EXTRACTED DATA Block Start
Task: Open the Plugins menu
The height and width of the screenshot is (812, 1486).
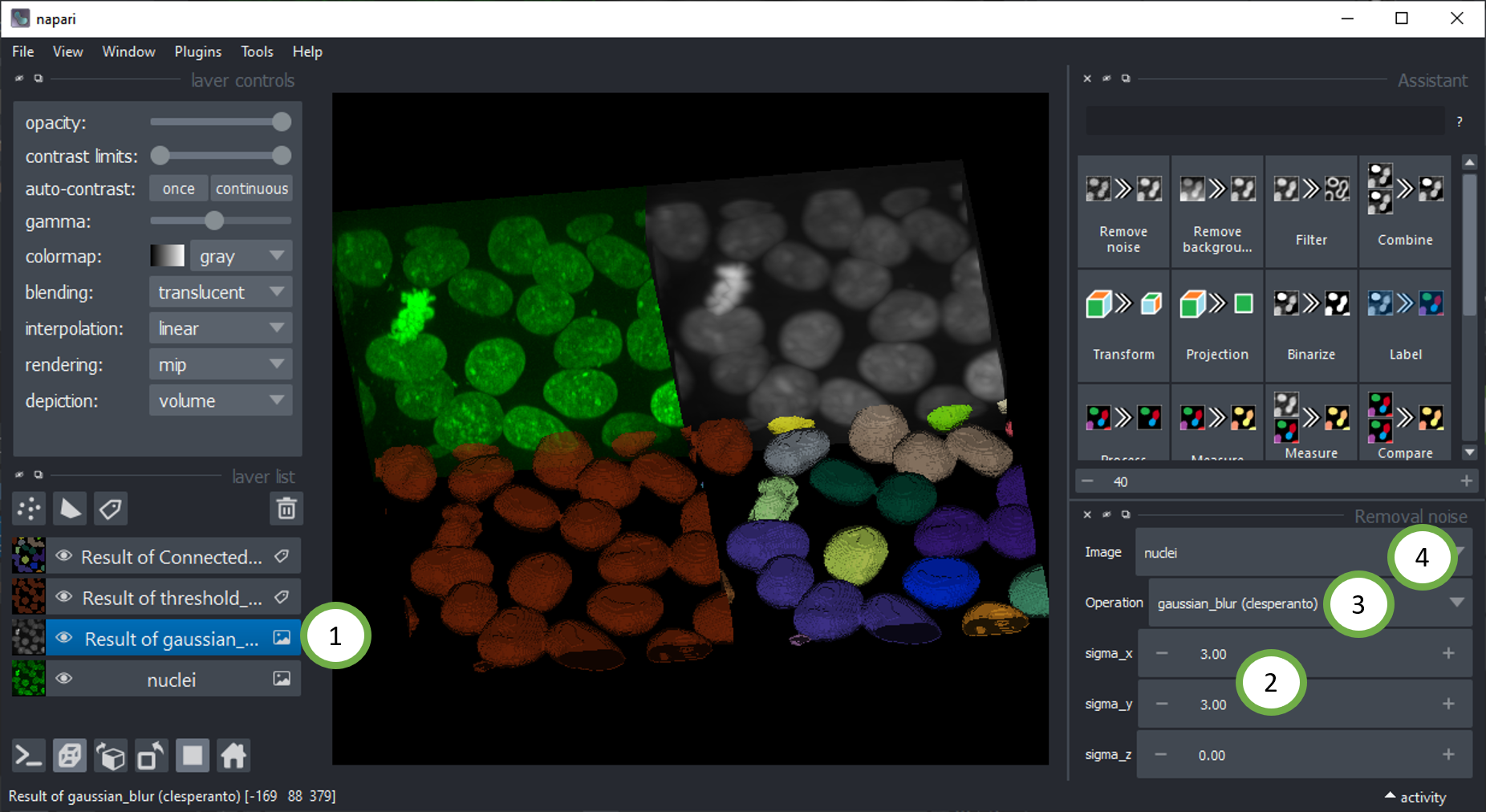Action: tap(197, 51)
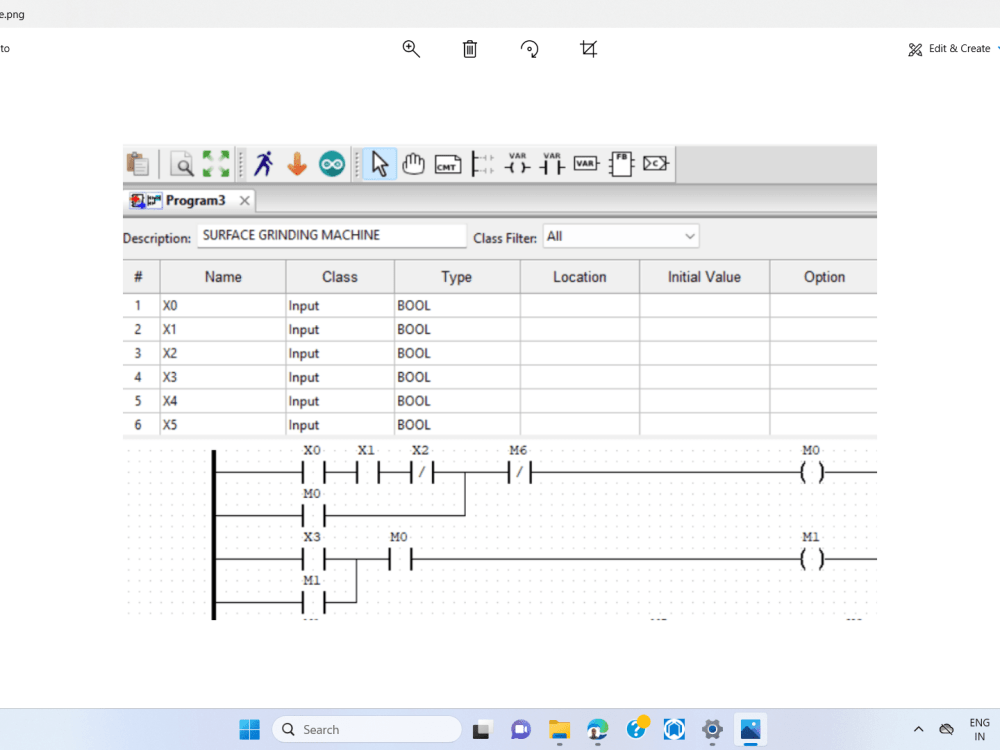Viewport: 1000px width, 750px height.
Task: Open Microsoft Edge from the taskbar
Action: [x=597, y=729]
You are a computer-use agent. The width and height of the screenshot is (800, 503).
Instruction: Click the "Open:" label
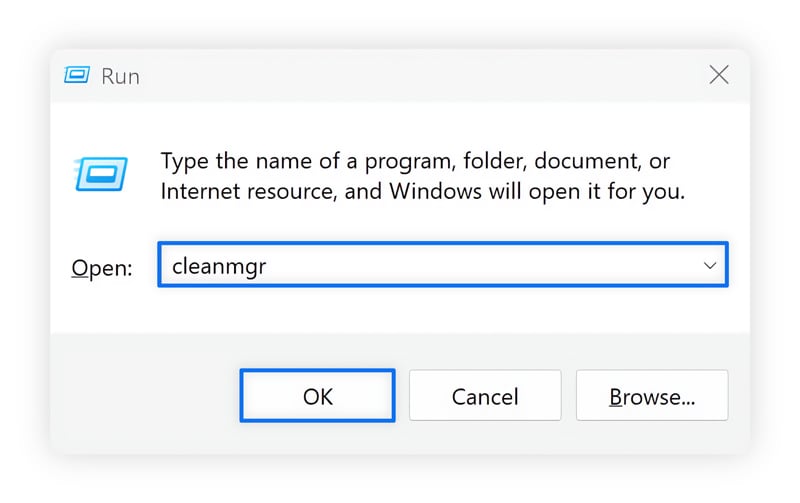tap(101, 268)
EXTRACTED DATA Block End
All entries above should be returned exactly, apart from their pictures.

■ **SOLUTION TO THIS PROBLEM**
Task: Open the Plugins menu
The height and width of the screenshot is (812, 1486).
Action: tap(197, 51)
Viewport: 1000px width, 750px height.
Task: Open Microsoft Edge from the taskbar
Action: [x=597, y=729]
You are a computer-use agent. The width and height of the screenshot is (800, 503).
Instruction: Click the "Open:" label
tap(101, 268)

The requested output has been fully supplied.